* [WORK INSTRUCTION]: Work out how many lines in the listing below include the word "bell". Give nothing but the number.

* [DATASET RECORDS]:
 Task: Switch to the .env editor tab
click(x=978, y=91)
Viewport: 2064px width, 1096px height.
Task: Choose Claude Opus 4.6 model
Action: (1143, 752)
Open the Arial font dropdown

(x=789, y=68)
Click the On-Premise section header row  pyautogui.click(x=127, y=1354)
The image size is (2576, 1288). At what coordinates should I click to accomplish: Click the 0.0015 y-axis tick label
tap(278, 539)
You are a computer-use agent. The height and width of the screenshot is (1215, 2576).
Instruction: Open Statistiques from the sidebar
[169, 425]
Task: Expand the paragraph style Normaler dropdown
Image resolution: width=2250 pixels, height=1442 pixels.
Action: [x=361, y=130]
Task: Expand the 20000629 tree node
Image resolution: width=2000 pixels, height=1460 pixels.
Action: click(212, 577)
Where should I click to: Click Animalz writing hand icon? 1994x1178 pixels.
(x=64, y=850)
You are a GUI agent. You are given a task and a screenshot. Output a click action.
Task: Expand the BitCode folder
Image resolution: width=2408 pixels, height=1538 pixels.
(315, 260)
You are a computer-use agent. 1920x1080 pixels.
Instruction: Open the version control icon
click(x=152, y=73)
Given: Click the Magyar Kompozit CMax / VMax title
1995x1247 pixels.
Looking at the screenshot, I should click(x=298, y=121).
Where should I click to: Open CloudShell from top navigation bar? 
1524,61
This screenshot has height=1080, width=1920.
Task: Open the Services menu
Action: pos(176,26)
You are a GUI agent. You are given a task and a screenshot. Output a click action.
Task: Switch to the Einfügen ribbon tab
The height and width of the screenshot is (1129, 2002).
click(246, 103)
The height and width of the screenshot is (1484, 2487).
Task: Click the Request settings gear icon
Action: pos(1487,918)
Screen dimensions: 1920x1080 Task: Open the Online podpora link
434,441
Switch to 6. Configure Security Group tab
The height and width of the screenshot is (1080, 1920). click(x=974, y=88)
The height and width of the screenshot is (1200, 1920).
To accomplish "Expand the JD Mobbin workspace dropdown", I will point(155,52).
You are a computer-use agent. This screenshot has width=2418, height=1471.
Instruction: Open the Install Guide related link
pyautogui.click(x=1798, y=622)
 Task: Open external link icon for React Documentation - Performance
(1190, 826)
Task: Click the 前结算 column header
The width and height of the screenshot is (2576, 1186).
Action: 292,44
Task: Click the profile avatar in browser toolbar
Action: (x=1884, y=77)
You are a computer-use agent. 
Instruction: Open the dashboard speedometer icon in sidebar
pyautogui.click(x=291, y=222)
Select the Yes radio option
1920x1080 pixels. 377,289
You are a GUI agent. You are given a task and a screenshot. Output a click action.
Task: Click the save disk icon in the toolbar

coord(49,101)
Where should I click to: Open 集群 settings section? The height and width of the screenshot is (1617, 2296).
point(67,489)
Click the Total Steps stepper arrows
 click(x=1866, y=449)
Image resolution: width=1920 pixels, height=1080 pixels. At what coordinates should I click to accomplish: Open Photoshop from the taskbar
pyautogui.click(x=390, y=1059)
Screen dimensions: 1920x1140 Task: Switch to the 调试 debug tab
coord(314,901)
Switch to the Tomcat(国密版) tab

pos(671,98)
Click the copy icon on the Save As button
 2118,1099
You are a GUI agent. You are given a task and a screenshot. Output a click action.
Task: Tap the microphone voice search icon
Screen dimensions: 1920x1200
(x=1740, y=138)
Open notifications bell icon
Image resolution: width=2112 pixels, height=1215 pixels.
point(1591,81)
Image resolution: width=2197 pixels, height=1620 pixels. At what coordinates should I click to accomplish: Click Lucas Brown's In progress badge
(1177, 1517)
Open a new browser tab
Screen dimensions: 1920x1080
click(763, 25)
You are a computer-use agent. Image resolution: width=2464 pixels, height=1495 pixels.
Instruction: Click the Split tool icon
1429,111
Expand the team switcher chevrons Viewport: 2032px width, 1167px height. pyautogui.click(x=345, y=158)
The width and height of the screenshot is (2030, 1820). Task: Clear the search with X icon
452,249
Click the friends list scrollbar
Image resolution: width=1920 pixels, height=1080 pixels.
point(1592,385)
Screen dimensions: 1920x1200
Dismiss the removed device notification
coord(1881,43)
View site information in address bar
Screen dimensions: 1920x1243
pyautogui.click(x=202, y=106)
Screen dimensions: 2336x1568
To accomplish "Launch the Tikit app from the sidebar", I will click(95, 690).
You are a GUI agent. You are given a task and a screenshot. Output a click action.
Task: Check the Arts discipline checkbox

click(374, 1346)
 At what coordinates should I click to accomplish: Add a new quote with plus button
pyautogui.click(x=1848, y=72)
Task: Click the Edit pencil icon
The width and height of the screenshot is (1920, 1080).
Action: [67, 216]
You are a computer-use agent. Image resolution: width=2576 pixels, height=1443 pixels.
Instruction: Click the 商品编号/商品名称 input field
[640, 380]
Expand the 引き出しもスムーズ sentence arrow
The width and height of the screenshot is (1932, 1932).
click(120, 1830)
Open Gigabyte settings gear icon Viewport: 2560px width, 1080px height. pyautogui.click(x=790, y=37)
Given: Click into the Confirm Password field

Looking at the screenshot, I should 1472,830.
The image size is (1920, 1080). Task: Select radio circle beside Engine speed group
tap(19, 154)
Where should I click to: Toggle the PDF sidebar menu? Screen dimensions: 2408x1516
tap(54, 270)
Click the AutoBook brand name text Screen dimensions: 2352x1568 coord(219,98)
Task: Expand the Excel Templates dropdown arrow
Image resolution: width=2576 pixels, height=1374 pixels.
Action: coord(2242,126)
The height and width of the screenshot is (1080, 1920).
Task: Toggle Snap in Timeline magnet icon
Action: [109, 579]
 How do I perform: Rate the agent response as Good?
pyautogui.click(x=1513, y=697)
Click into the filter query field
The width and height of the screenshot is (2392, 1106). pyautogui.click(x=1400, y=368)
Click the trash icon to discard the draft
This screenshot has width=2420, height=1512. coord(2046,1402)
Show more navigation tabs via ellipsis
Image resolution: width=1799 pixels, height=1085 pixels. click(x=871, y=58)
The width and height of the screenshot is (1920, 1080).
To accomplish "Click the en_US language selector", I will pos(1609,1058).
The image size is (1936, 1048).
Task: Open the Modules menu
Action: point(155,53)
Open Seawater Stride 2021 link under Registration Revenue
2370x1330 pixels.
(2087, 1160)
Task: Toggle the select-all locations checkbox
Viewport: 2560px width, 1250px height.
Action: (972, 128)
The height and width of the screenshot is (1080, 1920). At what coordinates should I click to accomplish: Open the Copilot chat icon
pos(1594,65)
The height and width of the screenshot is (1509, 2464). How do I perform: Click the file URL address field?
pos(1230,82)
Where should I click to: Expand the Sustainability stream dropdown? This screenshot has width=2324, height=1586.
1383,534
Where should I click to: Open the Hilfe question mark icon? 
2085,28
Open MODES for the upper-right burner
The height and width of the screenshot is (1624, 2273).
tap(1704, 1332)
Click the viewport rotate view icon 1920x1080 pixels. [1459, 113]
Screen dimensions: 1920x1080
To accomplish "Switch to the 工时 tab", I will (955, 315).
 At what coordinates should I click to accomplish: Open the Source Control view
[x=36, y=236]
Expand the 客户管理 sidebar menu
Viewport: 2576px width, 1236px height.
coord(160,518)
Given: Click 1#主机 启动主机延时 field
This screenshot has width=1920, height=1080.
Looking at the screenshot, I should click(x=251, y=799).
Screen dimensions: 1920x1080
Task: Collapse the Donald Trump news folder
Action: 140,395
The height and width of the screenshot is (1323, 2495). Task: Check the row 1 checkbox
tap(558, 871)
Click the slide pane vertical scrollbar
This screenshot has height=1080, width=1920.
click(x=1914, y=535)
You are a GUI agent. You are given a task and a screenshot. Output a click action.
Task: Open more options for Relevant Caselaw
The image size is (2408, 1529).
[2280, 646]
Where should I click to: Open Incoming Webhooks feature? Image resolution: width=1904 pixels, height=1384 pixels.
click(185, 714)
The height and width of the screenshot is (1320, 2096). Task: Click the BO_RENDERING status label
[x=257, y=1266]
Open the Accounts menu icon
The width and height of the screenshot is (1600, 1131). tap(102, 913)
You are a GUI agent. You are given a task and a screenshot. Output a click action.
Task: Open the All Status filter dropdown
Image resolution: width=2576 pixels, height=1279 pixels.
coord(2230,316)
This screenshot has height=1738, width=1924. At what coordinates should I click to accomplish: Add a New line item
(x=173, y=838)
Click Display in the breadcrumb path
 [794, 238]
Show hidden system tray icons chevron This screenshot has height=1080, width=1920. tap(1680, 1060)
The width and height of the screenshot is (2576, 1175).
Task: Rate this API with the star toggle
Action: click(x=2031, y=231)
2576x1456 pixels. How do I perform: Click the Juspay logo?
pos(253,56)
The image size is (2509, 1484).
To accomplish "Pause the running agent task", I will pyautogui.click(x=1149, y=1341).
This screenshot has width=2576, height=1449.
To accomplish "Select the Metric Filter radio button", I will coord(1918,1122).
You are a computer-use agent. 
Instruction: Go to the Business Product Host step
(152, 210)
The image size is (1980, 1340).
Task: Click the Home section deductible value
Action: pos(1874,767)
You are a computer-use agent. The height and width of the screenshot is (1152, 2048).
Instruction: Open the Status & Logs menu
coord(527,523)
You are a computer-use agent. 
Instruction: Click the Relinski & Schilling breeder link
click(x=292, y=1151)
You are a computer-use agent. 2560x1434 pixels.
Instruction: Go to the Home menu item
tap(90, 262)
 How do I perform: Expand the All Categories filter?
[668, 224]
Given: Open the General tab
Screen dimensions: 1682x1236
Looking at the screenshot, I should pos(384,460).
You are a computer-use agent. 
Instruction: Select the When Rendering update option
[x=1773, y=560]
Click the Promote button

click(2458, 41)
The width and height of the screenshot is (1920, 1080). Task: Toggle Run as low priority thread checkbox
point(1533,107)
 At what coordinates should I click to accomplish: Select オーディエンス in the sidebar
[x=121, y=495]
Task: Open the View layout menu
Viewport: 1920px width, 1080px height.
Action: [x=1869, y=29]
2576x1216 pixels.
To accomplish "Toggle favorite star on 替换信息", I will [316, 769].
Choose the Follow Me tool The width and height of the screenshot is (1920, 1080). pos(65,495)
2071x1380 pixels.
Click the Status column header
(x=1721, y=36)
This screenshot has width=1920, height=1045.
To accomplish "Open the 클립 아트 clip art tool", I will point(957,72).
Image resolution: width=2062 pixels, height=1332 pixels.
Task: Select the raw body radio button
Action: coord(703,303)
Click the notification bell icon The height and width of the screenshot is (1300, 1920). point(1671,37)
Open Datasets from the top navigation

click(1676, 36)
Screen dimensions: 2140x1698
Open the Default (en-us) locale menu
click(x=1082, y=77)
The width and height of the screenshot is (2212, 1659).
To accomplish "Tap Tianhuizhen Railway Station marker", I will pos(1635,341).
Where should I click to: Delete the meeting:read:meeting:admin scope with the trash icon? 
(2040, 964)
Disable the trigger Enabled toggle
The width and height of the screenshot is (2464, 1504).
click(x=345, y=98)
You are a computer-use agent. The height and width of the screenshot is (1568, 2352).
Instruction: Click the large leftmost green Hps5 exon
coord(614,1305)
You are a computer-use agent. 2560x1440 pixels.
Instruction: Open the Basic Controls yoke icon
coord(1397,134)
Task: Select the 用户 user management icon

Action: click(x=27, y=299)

* [WRITTEN ANSWER]: 2